Most of the methamphetamine produced in Tennessee is from laboratories in the Appalachia-Cumberland Plateau region in central and eastern Tennessee. The most common methamphetamine production method used in this region is the iodine/red phosphorus method, locally known as the Red P method. Most laboratories are small and capable of producing 5 to 10 grams of methamphetamine per cook. Laboratories have been seized in private residences, motel rooms, cars, trucks, trailers, and secluded wooded areas.
Some methamphetamine is produced in western Tennessee using the Birch reduction method, also known as the Nazi method. The DEA Memphis Resident Office reports that every methamphetamine laboratory seized in western Tennessee since FY1998 used the Birch reduction method. This method does not require extensive knowledge of chemistry and does not use heat. The laboratory can fit into something as compact as a small cardboard box. Methamphetamine--usually an ounce or less with a purity level of 90 percent--can be produced in less than an hour using the Birch reduction method. In April 2001 the Shelby County Sheriff's Office in Memphis seized a Birch reduction method laboratory and multiple ounces of methamphetamine at a residence in a suburban neighborhood close to a major shopping mall.

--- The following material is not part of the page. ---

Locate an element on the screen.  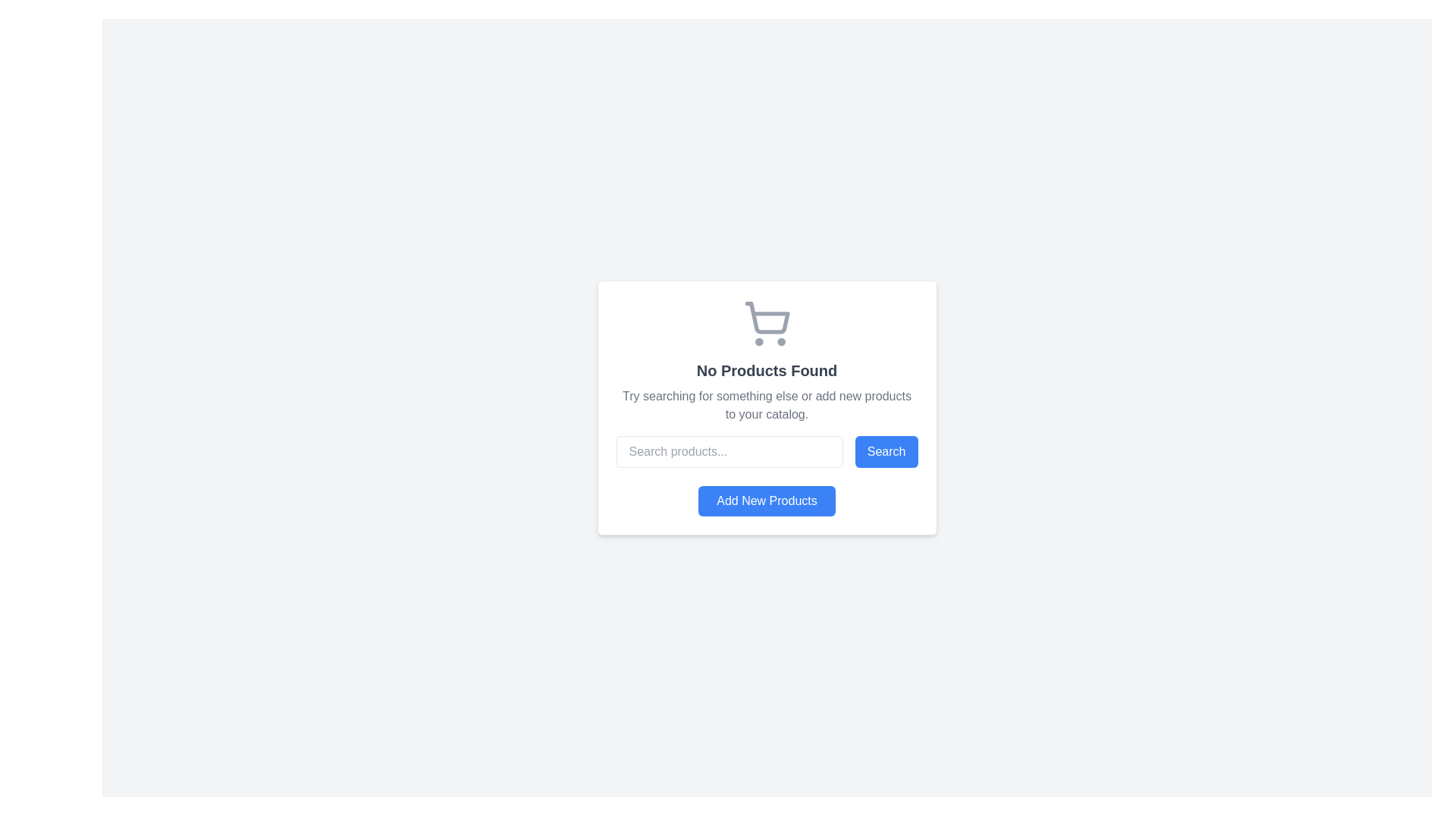
the non-interactive text label located beneath the header 'No Products Found' and above the search input field within the central modal is located at coordinates (767, 405).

Methamphetamine production raises serious safety and environmental concerns. The chemicals used in the production process are volatile and laboratories usually contain a variety of highly flammable toxic chemicals and vapors. For every pound of methamphetamine produced, 5 to 7 pounds of hazardous waste materials result. Toxic waste--dumped onto the ground, into rivers, or placed in containers that will eventually corrode and leak--can contaminate soil, kill vegetation, and poison local water supplies. Farmers could unwittingly use contaminated water to irrigate crops and water livestock. Rural areas are more at risk of water contamination than urban areas because municipal water supplies are chemically treated and frequently monitored.

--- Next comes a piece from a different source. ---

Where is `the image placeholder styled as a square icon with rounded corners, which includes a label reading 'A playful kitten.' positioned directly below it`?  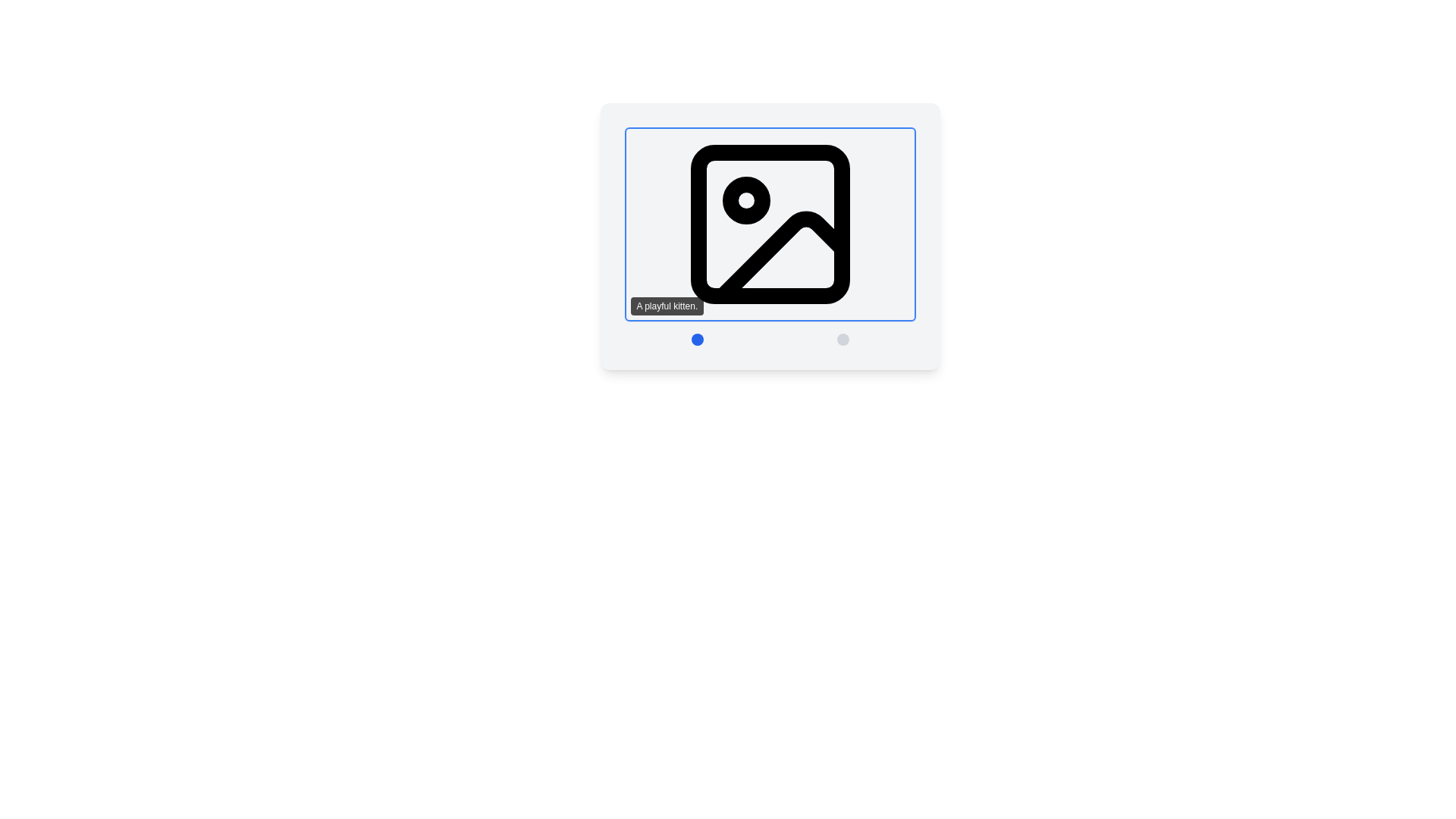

Mexican criminal groups based in Tennessee, some associated with Mexican DTOs, transport methamphetamine into and through Tennessee from distribution centers primarily in Mexico, Arizona, California, and Texas. These criminal groups commonly transport methamphetamine in tractor-trailers and private vehicles.
Mexican criminal groups also transport methamphetamine through the Memphis International Airport using package delivery services. Methamphetamine sometimes is concealed in packages that contain auto parts or stuffed animals or is hidden between the glass and the backing of picture frames.
Local methamphetamine producers generally transport small quantities of the product in privately owned vehicles. They transport it within a small radius of the production site to established customers.
Mexican criminal groups based in Tennessee are the primary wholesale
distributors of methamphetamine produced in Mexico and southwestern
states. These groups purchase methamphetamine from Mexican DTOs in Mexico
and criminal groups primarily in Arizona, California, and Texas and supply
a variety of other criminal groups, street gangs, and OMGs that distribute
the drug at the retail level. Methamphetamine usually is distributed in
Tennessee at open-air drug markets and on street corners. Local
independent Caucasian producers distribute a small amount of
methamphetamine to established customers--usually family and friends--to
help fund further methamphetamine production.